What you are asked to do:
Put every line of the item coordinate data into a Markdown table with the columns "No." and "Entry", numbering the rows in order and leaving out blank lines.

(Item coordinate data)

BEGIN

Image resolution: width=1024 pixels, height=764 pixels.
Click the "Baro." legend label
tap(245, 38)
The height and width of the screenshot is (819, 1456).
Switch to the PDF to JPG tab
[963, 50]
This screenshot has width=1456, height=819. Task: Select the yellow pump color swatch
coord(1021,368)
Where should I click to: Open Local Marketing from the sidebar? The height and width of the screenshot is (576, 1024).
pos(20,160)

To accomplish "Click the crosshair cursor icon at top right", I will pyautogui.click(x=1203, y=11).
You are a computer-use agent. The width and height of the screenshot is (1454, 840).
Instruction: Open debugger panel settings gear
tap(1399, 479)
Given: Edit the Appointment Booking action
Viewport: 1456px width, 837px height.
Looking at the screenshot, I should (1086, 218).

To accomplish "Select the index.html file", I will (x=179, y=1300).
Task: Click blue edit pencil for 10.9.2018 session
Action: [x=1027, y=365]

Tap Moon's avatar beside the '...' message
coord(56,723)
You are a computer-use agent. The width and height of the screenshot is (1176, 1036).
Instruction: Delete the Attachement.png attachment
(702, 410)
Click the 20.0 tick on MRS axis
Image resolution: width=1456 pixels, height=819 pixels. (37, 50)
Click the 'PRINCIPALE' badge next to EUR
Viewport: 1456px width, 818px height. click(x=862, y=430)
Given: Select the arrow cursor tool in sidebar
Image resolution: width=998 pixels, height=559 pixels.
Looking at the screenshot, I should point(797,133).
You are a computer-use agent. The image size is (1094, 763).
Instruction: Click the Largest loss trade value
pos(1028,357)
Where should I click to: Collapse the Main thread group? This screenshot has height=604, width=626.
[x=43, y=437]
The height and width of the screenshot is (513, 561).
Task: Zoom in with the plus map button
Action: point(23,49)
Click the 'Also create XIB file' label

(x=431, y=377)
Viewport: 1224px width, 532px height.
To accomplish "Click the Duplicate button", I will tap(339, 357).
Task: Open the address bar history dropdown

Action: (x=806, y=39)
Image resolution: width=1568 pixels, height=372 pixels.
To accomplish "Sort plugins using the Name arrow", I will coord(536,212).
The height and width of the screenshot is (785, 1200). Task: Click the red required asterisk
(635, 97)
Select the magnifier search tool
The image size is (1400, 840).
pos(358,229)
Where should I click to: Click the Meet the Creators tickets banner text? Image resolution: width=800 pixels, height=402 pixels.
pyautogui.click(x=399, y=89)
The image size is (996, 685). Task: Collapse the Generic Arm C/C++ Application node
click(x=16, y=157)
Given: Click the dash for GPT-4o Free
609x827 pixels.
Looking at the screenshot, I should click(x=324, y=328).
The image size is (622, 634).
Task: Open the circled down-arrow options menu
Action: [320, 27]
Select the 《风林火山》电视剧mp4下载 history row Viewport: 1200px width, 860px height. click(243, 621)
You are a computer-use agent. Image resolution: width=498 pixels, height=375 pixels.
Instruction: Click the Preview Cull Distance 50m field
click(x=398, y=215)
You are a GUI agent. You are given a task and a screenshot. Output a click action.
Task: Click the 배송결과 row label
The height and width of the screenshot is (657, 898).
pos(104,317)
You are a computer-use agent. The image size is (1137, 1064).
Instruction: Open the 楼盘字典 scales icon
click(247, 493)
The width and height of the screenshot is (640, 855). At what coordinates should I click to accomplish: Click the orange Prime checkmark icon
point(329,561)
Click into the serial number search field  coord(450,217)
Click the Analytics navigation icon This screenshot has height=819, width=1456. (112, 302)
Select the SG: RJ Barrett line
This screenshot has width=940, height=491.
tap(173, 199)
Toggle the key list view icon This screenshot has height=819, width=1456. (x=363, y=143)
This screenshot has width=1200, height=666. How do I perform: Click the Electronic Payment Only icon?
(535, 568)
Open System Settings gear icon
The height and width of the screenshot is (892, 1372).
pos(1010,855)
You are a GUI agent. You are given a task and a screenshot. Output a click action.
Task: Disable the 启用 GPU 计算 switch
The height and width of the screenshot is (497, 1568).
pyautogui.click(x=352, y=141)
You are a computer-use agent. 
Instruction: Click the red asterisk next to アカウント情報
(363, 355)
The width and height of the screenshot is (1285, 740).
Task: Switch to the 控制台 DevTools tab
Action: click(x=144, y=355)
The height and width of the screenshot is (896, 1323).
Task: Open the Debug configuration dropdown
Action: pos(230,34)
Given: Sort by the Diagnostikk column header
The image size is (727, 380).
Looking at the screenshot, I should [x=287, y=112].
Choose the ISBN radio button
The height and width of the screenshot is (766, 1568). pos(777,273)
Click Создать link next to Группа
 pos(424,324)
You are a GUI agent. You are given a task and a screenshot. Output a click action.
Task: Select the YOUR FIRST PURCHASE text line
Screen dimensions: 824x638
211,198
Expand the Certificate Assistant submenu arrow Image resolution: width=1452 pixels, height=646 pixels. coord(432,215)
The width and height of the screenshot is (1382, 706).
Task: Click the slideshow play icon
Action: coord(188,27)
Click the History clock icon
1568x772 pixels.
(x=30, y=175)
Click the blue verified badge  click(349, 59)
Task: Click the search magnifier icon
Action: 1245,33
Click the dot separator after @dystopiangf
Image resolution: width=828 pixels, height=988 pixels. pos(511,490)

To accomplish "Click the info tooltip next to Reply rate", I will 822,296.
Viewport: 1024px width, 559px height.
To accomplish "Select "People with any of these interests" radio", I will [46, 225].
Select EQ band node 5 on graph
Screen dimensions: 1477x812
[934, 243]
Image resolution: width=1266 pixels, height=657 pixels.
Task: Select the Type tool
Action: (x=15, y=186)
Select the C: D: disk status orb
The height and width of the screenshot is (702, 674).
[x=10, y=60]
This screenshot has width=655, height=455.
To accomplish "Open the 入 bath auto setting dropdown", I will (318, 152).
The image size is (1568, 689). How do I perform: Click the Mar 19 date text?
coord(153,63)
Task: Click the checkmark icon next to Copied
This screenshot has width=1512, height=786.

END

Response:
| No. | Entry |
|---|---|
| 1 | Image resolution: width=1024 pixels, height=764 pixels. |
| 2 | Click the "Baro." legend label |
| 3 | tap(245, 38) |
| 4 | The height and width of the screenshot is (819, 1456). |
| 5 | Switch to the PDF to JPG tab |
| 6 | [963, 50] |
| 7 | This screenshot has width=1456, height=819. Task: Select the yellow pump color swatch |
| 8 | coord(1021,368) |
| 9 | Where should I click to: Open Local Marketing from the sidebar? The height and width of the screenshot is (576, 1024). |
| 10 | pos(20,160) |
| 11 | To accomplish "Click the crosshair cursor icon at top right", I will pyautogui.click(x=1203, y=11). |
| 12 | You are a computer-use agent. The width and height of the screenshot is (1454, 840). |
| 13 | Instruction: Open debugger panel settings gear |
| 14 | tap(1399, 479) |
| 15 | Given: Edit the Appointment Booking action |
| 16 | Viewport: 1456px width, 837px height. |
| 17 | Looking at the screenshot, I should (1086, 218). |
| 18 | To accomplish "Select the index.html file", I will (x=179, y=1300). |
| 19 | Task: Click blue edit pencil for 10.9.2018 session |
| 20 | Action: [x=1027, y=365] |
| 21 | Tap Moon's avatar beside the '...' message |
| 22 | coord(56,723) |
| 23 | You are a computer-use agent. The width and height of the screenshot is (1176, 1036). |
| 24 | Instruction: Delete the Attachement.png attachment |
| 25 | (702, 410) |
| 26 | Click the 20.0 tick on MRS axis |
| 27 | Image resolution: width=1456 pixels, height=819 pixels. (37, 50) |
| 28 | Click the 'PRINCIPALE' badge next to EUR |
| 29 | Viewport: 1456px width, 818px height. click(x=862, y=430) |
| 30 | Given: Select the arrow cursor tool in sidebar |
| 31 | Image resolution: width=998 pixels, height=559 pixels. |
| 32 | Looking at the screenshot, I should point(797,133). |
| 33 | You are a computer-use agent. The image size is (1094, 763). |
| 34 | Instruction: Click the Largest loss trade value |
| 35 | pos(1028,357) |
| 36 | Where should I click to: Collapse the Main thread group? This screenshot has height=604, width=626. |
| 37 | [x=43, y=437] |
| 38 | The height and width of the screenshot is (513, 561). |
| 39 | Task: Zoom in with the plus map button |
| 40 | Action: point(23,49) |
| 41 | Click the 'Also create XIB file' label |
| 42 | (x=431, y=377) |
| 43 | Viewport: 1224px width, 532px height. |
| 44 | To accomplish "Click the Duplicate button", I will tap(339, 357). |
| 45 | Task: Open the address bar history dropdown |
| 46 | Action: (x=806, y=39) |
| 47 | Image resolution: width=1568 pixels, height=372 pixels. |
| 48 | To accomplish "Sort plugins using the Name arrow", I will coord(536,212). |
| 49 | The height and width of the screenshot is (785, 1200). Task: Click the red required asterisk |
| 50 | (635, 97) |
| 51 | Select the magnifier search tool |
| 52 | The image size is (1400, 840). |
| 53 | pos(358,229) |
| 54 | Where should I click to: Click the Meet the Creators tickets banner text? Image resolution: width=800 pixels, height=402 pixels. |
| 55 | pyautogui.click(x=399, y=89) |
| 56 | The image size is (996, 685). Task: Collapse the Generic Arm C/C++ Application node |
| 57 | click(x=16, y=157) |
| 58 | Given: Click the dash for GPT-4o Free |
| 59 | 609x827 pixels. |
| 60 | Looking at the screenshot, I should click(x=324, y=328). |
| 61 | The image size is (622, 634). |
| 62 | Task: Open the circled down-arrow options menu |
| 63 | Action: [320, 27] |
| 64 | Select the 《风林火山》电视剧mp4下载 history row Viewport: 1200px width, 860px height. click(243, 621) |
| 65 | You are a computer-use agent. Image resolution: width=498 pixels, height=375 pixels. |
| 66 | Instruction: Click the Preview Cull Distance 50m field |
| 67 | click(x=398, y=215) |
| 68 | You are a GUI agent. You are given a task and a screenshot. Output a click action. |
| 69 | Task: Click the 배송결과 row label |
| 70 | The height and width of the screenshot is (657, 898). |
| 71 | pos(104,317) |
| 72 | You are a computer-use agent. The image size is (1137, 1064). |
| 73 | Instruction: Open the 楼盘字典 scales icon |
| 74 | click(247, 493) |
| 75 | The width and height of the screenshot is (640, 855). At what coordinates should I click to accomplish: Click the orange Prime checkmark icon |
| 76 | point(329,561) |
| 77 | Click into the serial number search field  coord(450,217) |
| 78 | Click the Analytics navigation icon This screenshot has height=819, width=1456. (112, 302) |
| 79 | Select the SG: RJ Barrett line |
| 80 | This screenshot has width=940, height=491. |
| 81 | tap(173, 199) |
| 82 | Toggle the key list view icon This screenshot has height=819, width=1456. (x=363, y=143) |
| 83 | This screenshot has width=1200, height=666. How do I perform: Click the Electronic Payment Only icon? |
| 84 | (535, 568) |
| 85 | Open System Settings gear icon |
| 86 | The height and width of the screenshot is (892, 1372). |
| 87 | pos(1010,855) |
| 88 | You are a GUI agent. You are given a task and a screenshot. Output a click action. |
| 89 | Task: Disable the 启用 GPU 计算 switch |
| 90 | The height and width of the screenshot is (497, 1568). |
| 91 | pyautogui.click(x=352, y=141) |
| 92 | You are a computer-use agent.  |
| 93 | Instruction: Click the red asterisk next to アカウント情報 |
| 94 | (363, 355) |
| 95 | The width and height of the screenshot is (1285, 740). |
| 96 | Task: Switch to the 控制台 DevTools tab |
| 97 | Action: click(x=144, y=355) |
| 98 | The height and width of the screenshot is (896, 1323). |
| 99 | Task: Open the Debug configuration dropdown |
| 100 | Action: pos(230,34) |
| 101 | Given: Sort by the Diagnostikk column header |
| 102 | The image size is (727, 380). |
| 103 | Looking at the screenshot, I should [x=287, y=112]. |
| 104 | Choose the ISBN radio button |
| 105 | The height and width of the screenshot is (766, 1568). pos(777,273) |
| 106 | Click Создать link next to Группа |
| 107 |  pos(424,324) |
| 108 | You are a GUI agent. You are given a task and a screenshot. Output a click action. |
| 109 | Task: Select the YOUR FIRST PURCHASE text line |
| 110 | Screen dimensions: 824x638 |
| 111 | 211,198 |
| 112 | Expand the Certificate Assistant submenu arrow Image resolution: width=1452 pixels, height=646 pixels. coord(432,215) |
| 113 | The width and height of the screenshot is (1382, 706). |
| 114 | Task: Click the slideshow play icon |
| 115 | Action: coord(188,27) |
| 116 | Click the History clock icon |
| 117 | 1568x772 pixels. |
| 118 | (x=30, y=175) |
| 119 | Click the blue verified badge  click(349, 59) |
| 120 | Task: Click the search magnifier icon |
| 121 | Action: 1245,33 |
| 122 | Click the dot separator after @dystopiangf |
| 123 | Image resolution: width=828 pixels, height=988 pixels. pos(511,490) |
| 124 | To accomplish "Click the info tooltip next to Reply rate", I will 822,296. |
| 125 | Viewport: 1024px width, 559px height. |
| 126 | To accomplish "Select "People with any of these interests" radio", I will [46, 225]. |
| 127 | Select EQ band node 5 on graph |
| 128 | Screen dimensions: 1477x812 |
| 129 | [934, 243] |
| 130 | Image resolution: width=1266 pixels, height=657 pixels. |
| 131 | Task: Select the Type tool |
| 132 | Action: (x=15, y=186) |
| 133 | Select the C: D: disk status orb |
| 134 | The height and width of the screenshot is (702, 674). |
| 135 | [x=10, y=60] |
| 136 | This screenshot has width=655, height=455. |
| 137 | To accomplish "Open the 入 bath auto setting dropdown", I will (318, 152). |
| 138 | The image size is (1568, 689). How do I perform: Click the Mar 19 date text? |
| 139 | coord(153,63) |
| 140 | Task: Click the checkmark icon next to Copied |
| 141 | This screenshot has width=1512, height=786. |